Читать «Солист Большого театра» онлайн - страница 35

Матвей Хромченко

Увы, с тех пор познаний «аппаратуры» у композиторов не прибавилось, большинство этим попросту не озабочено. Во всяком случае, они не написали ни достойного уровня оперы, ни музыкальной драмы, пробавляются мюзиклами, да и те далеки от лучших образцов.

Что же до исполнителя той или иной роли, то в Большом театре с актёрскими задачами справлялись не только Александр Огнивцев и Иван Петров, Иван Козловский и Сергей Лемешев, но и выходившие с ними в очередь коллеги. Прерогатива награждать их, как правило, народных и лауреатов Госпремий, других не замечавших, эпитетами «великий», «выдающийся» и т. п., была узурпирована мэтрами советской критики, я им следовать не буду.
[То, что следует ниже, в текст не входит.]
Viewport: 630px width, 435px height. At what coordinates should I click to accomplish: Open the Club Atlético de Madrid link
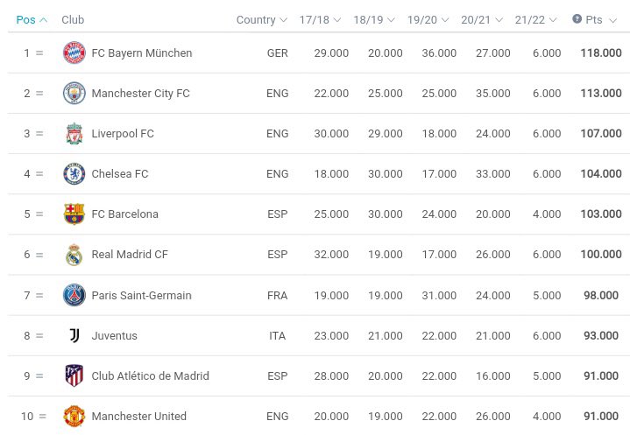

Обойдясь же без эпитетов и если только о тенорах, то Анатолию Орфенову, Виталию Кильчевскому, Павлу Чекину, Алексею Серову вполне хватало актёрской выразительности для предлагаемых им ролей. Как и Хромченко: чему-то он учился студентом института, аспирантом консерватории в оперной студии, на спектаклях у драматических актёров. Во всяком случае, от него (равно как и от названных выше) режиссёры не отказывались, он не страдал от незанятости в репертуаре, и себя видел, самонадеянно или нет, не мне судить, поющим актёром – как все.

Чуть в сторону.

В начале 1960-х шли съёмки документального фильма о Сергее Прокофьеве, в один из дней на сцене Большого театра записывали фрагмент оперы «Повесть о настоящем человеке» в постановке Георгия Ансимова, а мне, начинающему журналисту, предложили написать текст к радиопередаче об исполнителе главной партии (им был Евгений Кибкало).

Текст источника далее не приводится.